Unihan (short for Unicode Han) is the Unicode Consortium's comprehensive database of information about the CJK (Chinese, Japanese, Korean) unified ideographs encoded in Unicode. The database is formally known as the Unicode Han Database and is published as part of the Unicode Character Database (UCD). It provides detailed linguistic, phonetic, semantic, and bibliographic data about each of the approximately 100,000 Han ideographs currently in Unicode.

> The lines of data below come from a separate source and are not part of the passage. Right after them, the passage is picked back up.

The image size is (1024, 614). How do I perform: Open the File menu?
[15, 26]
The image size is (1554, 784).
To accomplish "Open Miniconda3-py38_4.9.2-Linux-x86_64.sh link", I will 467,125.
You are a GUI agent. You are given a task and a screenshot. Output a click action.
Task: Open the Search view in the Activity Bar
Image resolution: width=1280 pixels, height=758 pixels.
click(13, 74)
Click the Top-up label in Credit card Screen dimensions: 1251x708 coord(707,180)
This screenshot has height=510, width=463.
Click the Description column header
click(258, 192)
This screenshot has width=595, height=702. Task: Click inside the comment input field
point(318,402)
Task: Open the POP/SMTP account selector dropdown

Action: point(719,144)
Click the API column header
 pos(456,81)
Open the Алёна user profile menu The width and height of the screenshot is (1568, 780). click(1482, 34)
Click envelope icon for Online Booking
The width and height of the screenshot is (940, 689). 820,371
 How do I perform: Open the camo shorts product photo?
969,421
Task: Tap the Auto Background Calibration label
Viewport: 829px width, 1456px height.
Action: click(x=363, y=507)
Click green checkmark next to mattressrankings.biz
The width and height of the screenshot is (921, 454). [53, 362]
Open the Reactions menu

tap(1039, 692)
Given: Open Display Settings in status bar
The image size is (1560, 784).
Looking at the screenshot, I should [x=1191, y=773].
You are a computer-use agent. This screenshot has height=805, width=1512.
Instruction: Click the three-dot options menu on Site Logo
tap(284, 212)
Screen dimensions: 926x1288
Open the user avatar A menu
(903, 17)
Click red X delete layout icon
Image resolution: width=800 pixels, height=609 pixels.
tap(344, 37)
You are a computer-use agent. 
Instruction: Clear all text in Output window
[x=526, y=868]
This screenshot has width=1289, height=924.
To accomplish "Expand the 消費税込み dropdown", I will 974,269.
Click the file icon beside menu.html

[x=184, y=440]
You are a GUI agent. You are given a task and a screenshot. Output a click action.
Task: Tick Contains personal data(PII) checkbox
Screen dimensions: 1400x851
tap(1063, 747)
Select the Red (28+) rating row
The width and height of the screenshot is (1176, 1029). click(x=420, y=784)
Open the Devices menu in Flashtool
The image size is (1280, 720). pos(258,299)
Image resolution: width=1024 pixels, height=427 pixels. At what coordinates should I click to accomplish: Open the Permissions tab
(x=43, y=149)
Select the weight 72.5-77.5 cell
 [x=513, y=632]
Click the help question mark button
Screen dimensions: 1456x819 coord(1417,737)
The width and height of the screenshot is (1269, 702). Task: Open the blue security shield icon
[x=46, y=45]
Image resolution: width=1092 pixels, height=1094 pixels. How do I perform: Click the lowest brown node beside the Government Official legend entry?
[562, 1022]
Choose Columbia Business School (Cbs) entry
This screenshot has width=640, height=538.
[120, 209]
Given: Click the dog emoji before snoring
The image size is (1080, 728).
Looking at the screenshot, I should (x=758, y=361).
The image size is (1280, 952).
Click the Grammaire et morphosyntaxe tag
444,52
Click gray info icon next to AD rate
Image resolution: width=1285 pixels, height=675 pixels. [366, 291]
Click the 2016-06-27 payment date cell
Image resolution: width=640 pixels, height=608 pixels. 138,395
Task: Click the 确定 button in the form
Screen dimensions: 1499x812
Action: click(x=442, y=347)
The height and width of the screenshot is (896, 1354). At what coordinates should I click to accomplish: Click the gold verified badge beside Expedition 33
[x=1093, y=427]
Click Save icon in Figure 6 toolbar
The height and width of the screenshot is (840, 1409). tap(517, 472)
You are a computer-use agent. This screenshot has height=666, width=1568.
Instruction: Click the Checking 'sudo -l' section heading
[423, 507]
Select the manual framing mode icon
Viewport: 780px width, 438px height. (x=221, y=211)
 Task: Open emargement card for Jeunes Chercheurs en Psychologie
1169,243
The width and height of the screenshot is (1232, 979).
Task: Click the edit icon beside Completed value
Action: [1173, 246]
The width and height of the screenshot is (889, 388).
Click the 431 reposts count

The Unihan database is one of the largest and most complex components of the UCD, reflecting the enormous depth and historical breadth of Chinese character scholarship.

Database Structure

Unihan data is distributed as a set of tab-separated .txt files, collectively available as Unihan.zip from the Unicode website. As of Unicode 16.0, the database contains over 100 property types organized into several thematic files:

File Contents
Unihan_Readings.txt Pronunciations in Mandarin (Pinyin), Cantonese, Japanese On/Kun, Korean, Vietnamese
Unihan_Meanings.txt English definitions and semantic tags
Unihan_IRGSources.txt Source references for Han unification (G=China, J=Japan, K=Korea, etc.)
Unihan_RadicalStrokeCounts.txt KangXi radical number and additional stroke count
Unihan_DictionaryLikeData.txt Frequency ranks, grade levels, stroke order
Unihan_OtherMappings.txt Mappings to GB2312, Big5, JIS, KS X 1001
Unihan_Variants.txt Semantic and compatibility variant relationships

Key Properties

Readings

  • kMandarin: Pinyin pronunciation (e.g., zhōng for 中)
  • kCantonese: Jyutping pronunciation
  • kJapaneseOn: Japanese on'yomi (Chinese-derived reading)
  • kJapaneseKun: Japanese kun'yomi (native Japanese reading)
  • kKorean: Korean romanization
  • kVietnamese: Vietnamese reading

Structure

  • kTotalStrokes: Total stroke count
  • kRSUnicode: KangXi radical + residual stroke count
  • kRSKangXi: Classical radical-stroke index

Meaning

  • kDefinition: English gloss/definition
  • kFrequency: Frequency rank (1=most frequent) based on corpus analysis
  • kGradeLevel: Taiwan school grade at which character is introduced

Using Unihan Data in Code

# Download Unihan.zip from https://www.unicode.org/Public/UCD/latest/ucd/
# and parse Unihan_Readings.txt
import csv

unihan_readings = {}
with open('Unihan_Readings.txt', encoding='utf-8') as f:
    for line in f:
        if line.startswith('#') or not line.strip():
            continue
        code_str, prop, value = line.strip().split('\t')
        cp = int(code_str[2:], 16)  # Strip 'U+'
        char = chr(cp)
        if char not in unihan_readings:
            unihan_readings[char] = {}
        unihan_readings[char][prop] = value

# Look up readings for 中
char = '中'
if char in unihan_readings:
    print(unihan_readings[char].get('kMandarin'))   # 'zhōng'
    print(unihan_readings[char].get('kJapaneseOn')) # 'CHUU'
    print(unihan_readings[char].get('kKorean'))     # 'CWUNG'

Unihan and Han Unification

The Unihan database is also the technical record of the Han Unification process — the controversial but pragmatic decision to encode semantically equivalent characters from Chinese, Japanese, and Korean as single Unicode code points. The kIRGSources property traces each character back to its source standard (CNS 11643, GB 2312, JIS X 0208, KS X 1001, etc.), documenting the source glyph that justified each code point's inclusion.